→ Your goal
What is needed is a word-for-word copy of the listing below, without pictures.

→ Information given
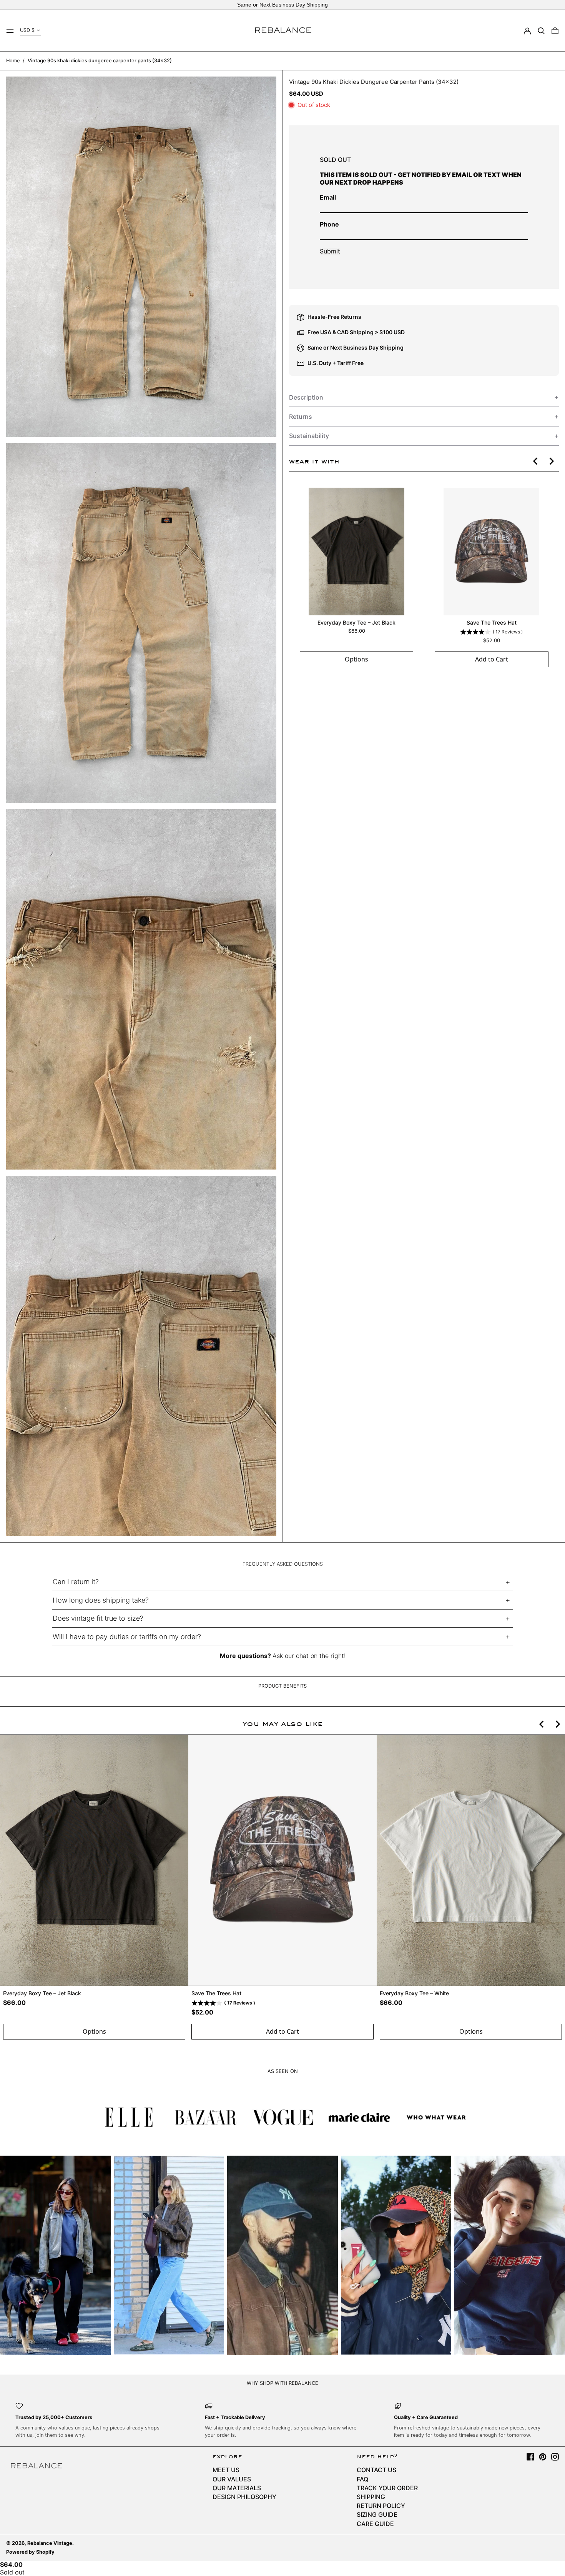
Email (328, 197)
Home (13, 60)
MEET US (226, 2470)
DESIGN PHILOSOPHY (244, 2497)
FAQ (362, 2479)
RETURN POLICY (381, 2505)
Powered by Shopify (30, 2552)
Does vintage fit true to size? (98, 1618)
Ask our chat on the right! (309, 1656)
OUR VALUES (232, 2479)
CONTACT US (376, 2470)
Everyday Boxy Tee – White (414, 1993)
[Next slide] (551, 461)
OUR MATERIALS (237, 2488)
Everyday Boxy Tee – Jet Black (356, 622)
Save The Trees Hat (491, 622)
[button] (541, 31)
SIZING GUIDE (377, 2514)
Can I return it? (76, 1582)
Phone (329, 224)
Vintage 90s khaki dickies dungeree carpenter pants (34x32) (100, 60)
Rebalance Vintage (49, 2543)
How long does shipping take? (101, 1600)
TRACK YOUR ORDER (387, 2488)
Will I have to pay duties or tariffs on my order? (127, 1637)
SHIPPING (371, 2497)
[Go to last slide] (535, 461)
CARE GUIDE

→ Exercise answer
Email (328, 197)
Home (13, 60)
MEET US (226, 2470)
DESIGN PHILOSOPHY (244, 2497)
FAQ (362, 2479)
RETURN POLICY (381, 2505)
Powered by Shopify (30, 2552)
Does vintage fit true to size? (98, 1618)
Ask our chat on the right! (309, 1656)
OUR VALUES (232, 2479)
CONTACT US (376, 2470)
Everyday Boxy Tee – White (414, 1993)
[Next slide] (551, 461)
OUR MATERIALS (237, 2488)
Everyday Boxy Tee – Jet Black (356, 622)
Save The Trees Hat (491, 622)
[button] (541, 31)
SIZING GUIDE (377, 2514)
Can I return it? (76, 1582)
Phone (329, 224)
Vintage 90s khaki dickies dungeree carpenter pants (34x32) (100, 60)
Rebalance Vintage (49, 2543)
How long does shipping take? (101, 1600)
TRACK YOUR ORDER (387, 2488)
Will I have to pay duties or tariffs on my order? (127, 1637)
SHIPPING (371, 2497)
[Go to last slide] (535, 461)
CARE GUIDE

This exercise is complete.